From somewhere beyond the chapel, a clock sounded two chimes. At five past the hour, the mayor and the city manager filed in, followed by Nettie, who spotted Abby and nodded. Nettie would not be there except by order of Chief Bob Allen, and Abby knew that Nettie would be watching and listening and reporting back to the chief any relevant information that the police chief should know about. The three spoke to Philippe, waved to Abby, and filed by the coffin before taking a seat. Word traveled fast in a small town, but Abby hadn’t realized just how fast and what the impact would be. Others came. Many others. Abby recognized customers, pastry shop workers, suppliers, and business associates among them, but there were also people she didn’t know, presumably from the art and culinary worlds of San Francisco.

Abby was not surprised that mayoral candidate Eva Lennahan—who once had called Jean-Louis “the most talented pastry chef in town”—was a no-show. Hopeful that the man in the dark suit, the bearer of white lilies, might return, Abby kept a watchful eye on the door as the lights dimmed for the audiovisual tribute.

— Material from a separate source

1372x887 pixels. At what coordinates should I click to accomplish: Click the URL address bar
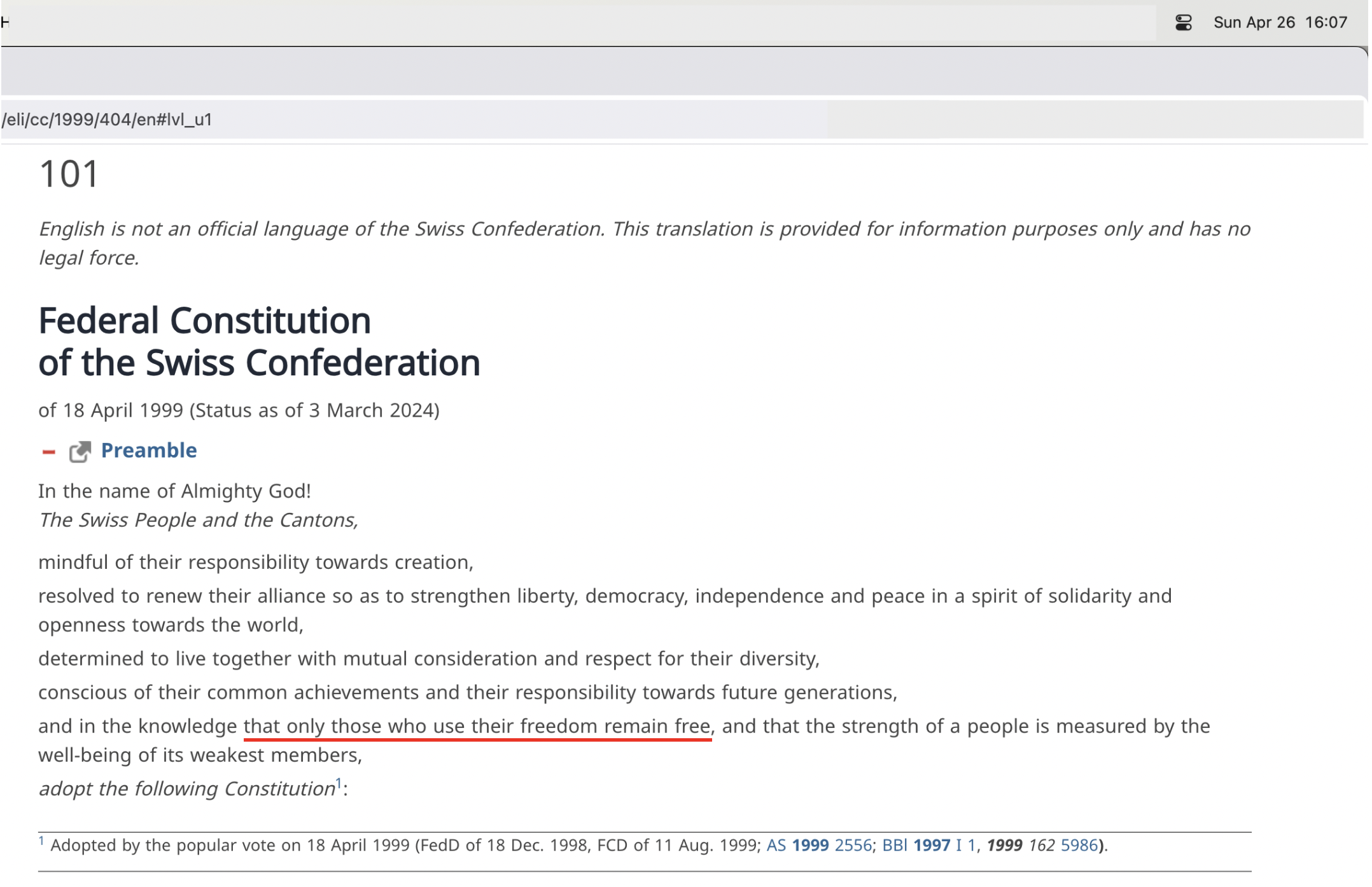click(445, 120)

The soft strains of “Vissi d’arte” from Puccini’s Tosca, coincided with an on-screen close-up of Jean-Louis. His large light brown eyes and dark brows dominated his angular face, made more so by a straight nose sans a bump or excessive fleshiness and his smiling Cupid’s-bow lips. The camera loved the handsome French Canadian immigrant who’d made Las Flores his final home. On film, he exuded vitality and a commanding presence. Abby marveled at Philippe’s selection of music. Of course, Jean-Louis would have loved hearing this aria again. Its opening line, “I lived for art, I lived for love,” encapsulated the narrative of his life. And as Chef Jean-Louis had once exclaimed, no one could sing Tosca like the incomparable Maria Callas.

The sniffles and muffled cries Abby heard from where she stood at the back of the room tugged at her heart. There were moments during the twenty-two-minute tribute when she had to pinch her nose and squeeze her eyes shut against the tears that were welling. The sequence of shots depicting Jean-Louis at work in the pastry shop kitchen proved the most difficult for Abby to watch. The close-up of his fingers holding scallop-shell pans filled with freshly baked honey-almond madeleines brought new tears. And there, on the counter next to him, was his familiar vermeil teapot and a jar of Abby’s honey, with its unmistakable label, which captured the beauty of Henrietta, her favorite little Mediterranean hen.

Other images depicted Jean-Louis and Philippe in a school yard, as adolescents, arms around each other, their school backpack straps draped over their shoulders. In a picture of the boys at an art show with their father, Abby could see the family resemblance. Yet another showed a teenage Jean-Louis outside a Parisian-style patisserie, studying the offerings through the glass window. There was an image of him with Sugar, the mini English pointer–whippet–beagle mutt, whom Jean-Louis had acquired after moving to Las Flores.

The voices of Bocelli and Dion sang “The Prayer” as the last image lingered—a grinning Jean-Louis in his tropical-print shirt and hiking shorts, hands outstretched to heaven, standing atop the spillway of the Las Flores Reservoir. Jean-Louis’s tall, thin friend—perhaps less adventurous—stood nearby, as if ready to catch Jean-Louis in the event that he slipped. The haunting and unmistakable image of that friend—one Jake Lennahan—stuck with Abby like no other.